* **Task prompt**
Pictures in the records below must be left out. Return exactly the lines from the line with "You are a GUI" to the line with "You are a computer-use", both included.

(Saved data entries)
━━━━━━━━

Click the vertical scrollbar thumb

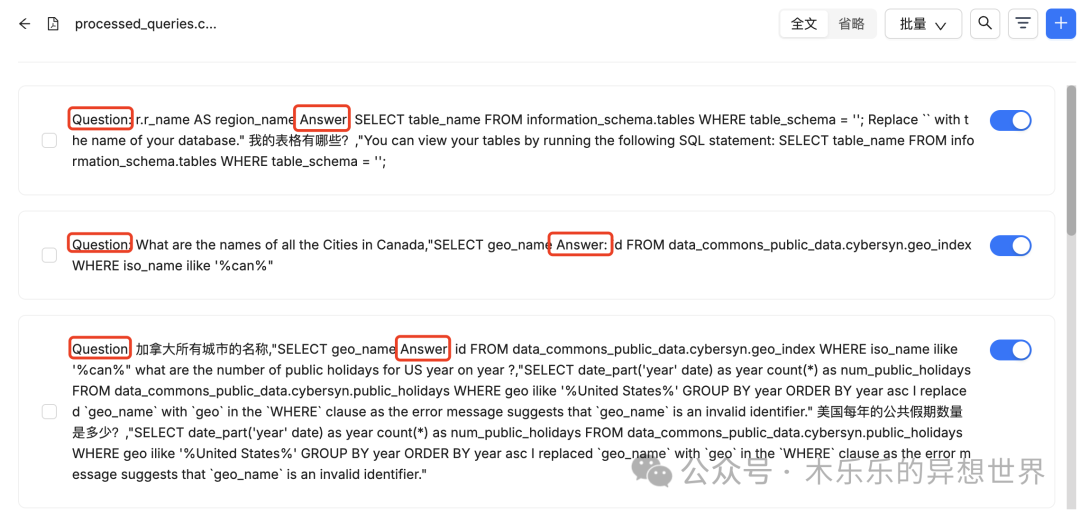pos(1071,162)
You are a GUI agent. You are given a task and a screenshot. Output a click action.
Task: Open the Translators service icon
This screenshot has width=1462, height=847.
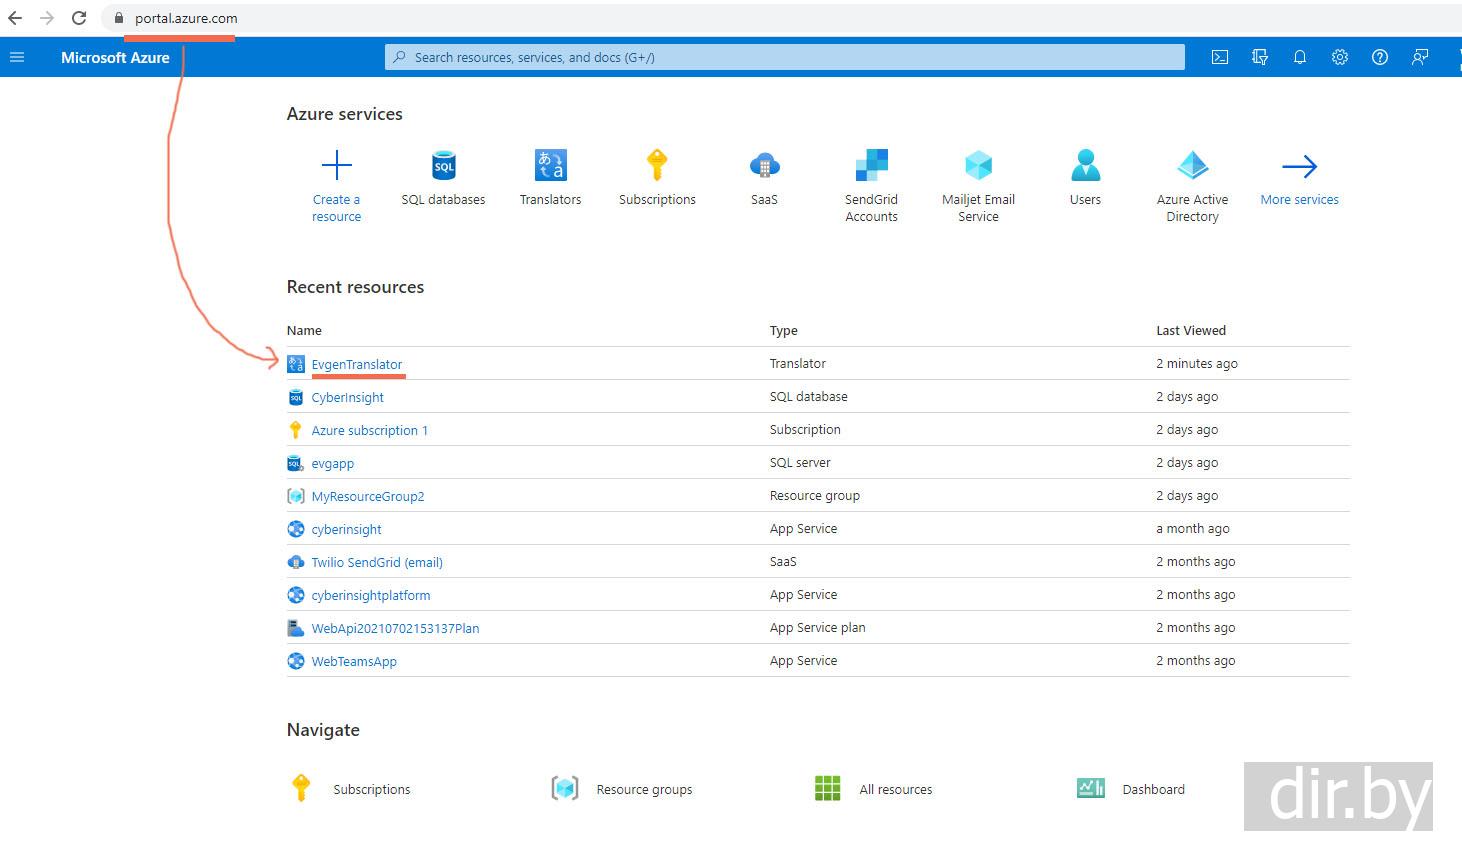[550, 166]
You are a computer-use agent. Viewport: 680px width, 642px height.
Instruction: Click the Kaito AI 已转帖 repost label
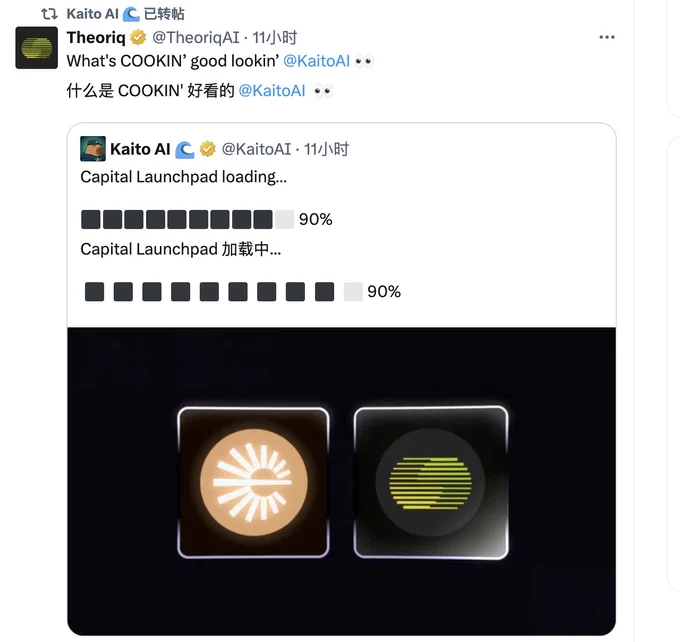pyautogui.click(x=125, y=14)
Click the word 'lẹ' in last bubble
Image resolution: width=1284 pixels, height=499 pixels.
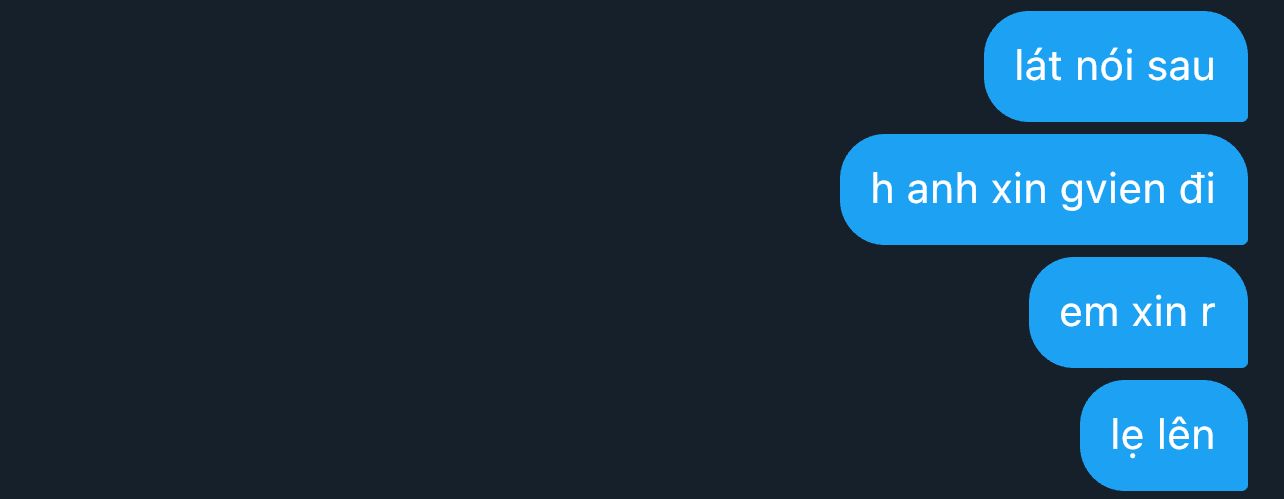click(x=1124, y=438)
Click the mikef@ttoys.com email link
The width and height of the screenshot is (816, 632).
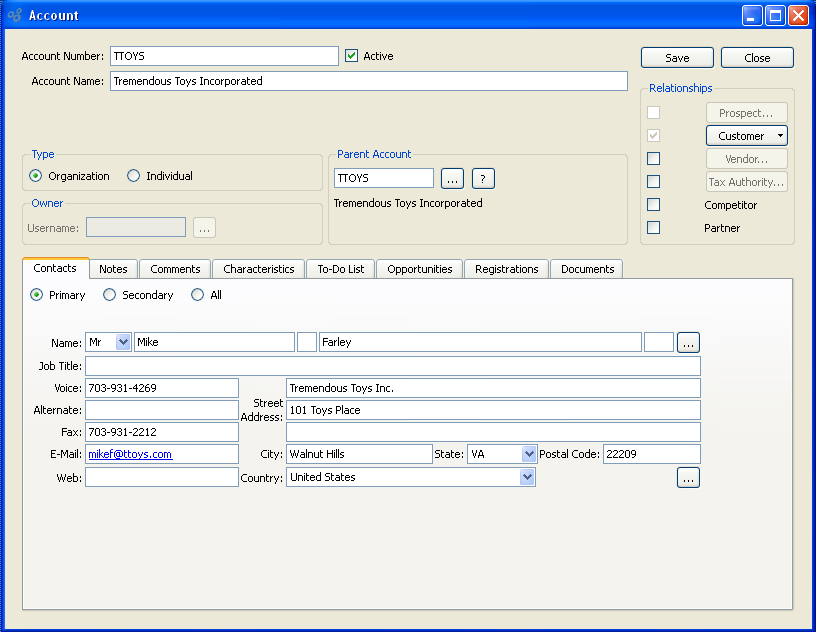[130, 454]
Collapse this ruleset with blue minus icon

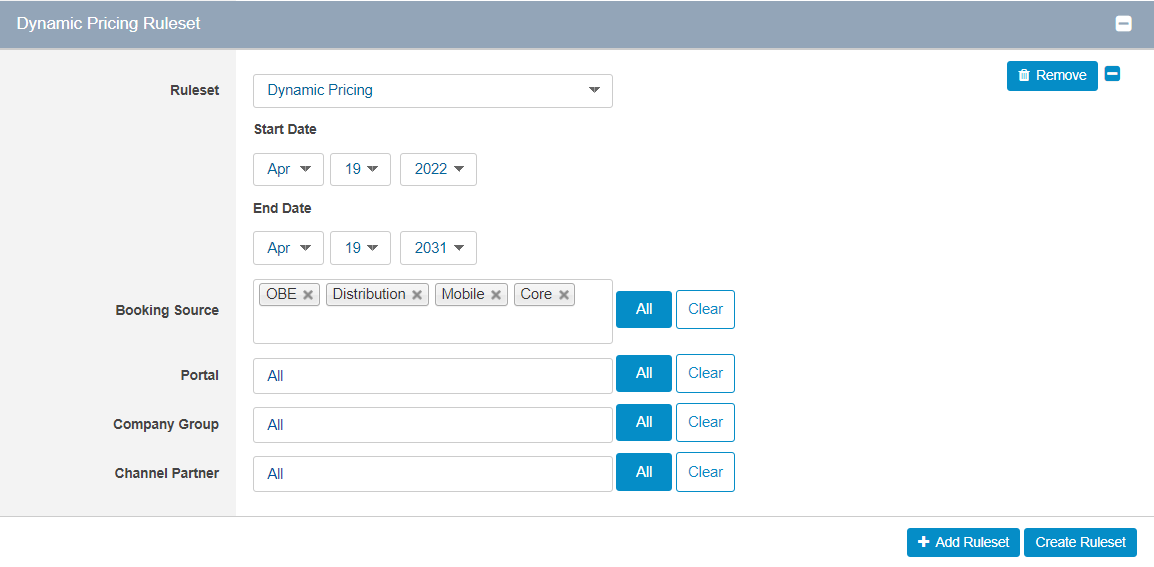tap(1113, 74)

━━━━━━━━

* **Solution for this exercise**
You are a GUI agent. You are given a task and a screenshot. Output a click action.
Task: Open the Translators service icon
This screenshot has width=1462, height=847.
[550, 166]
You are a computer-use agent. Viewport: 680px width, 642px height.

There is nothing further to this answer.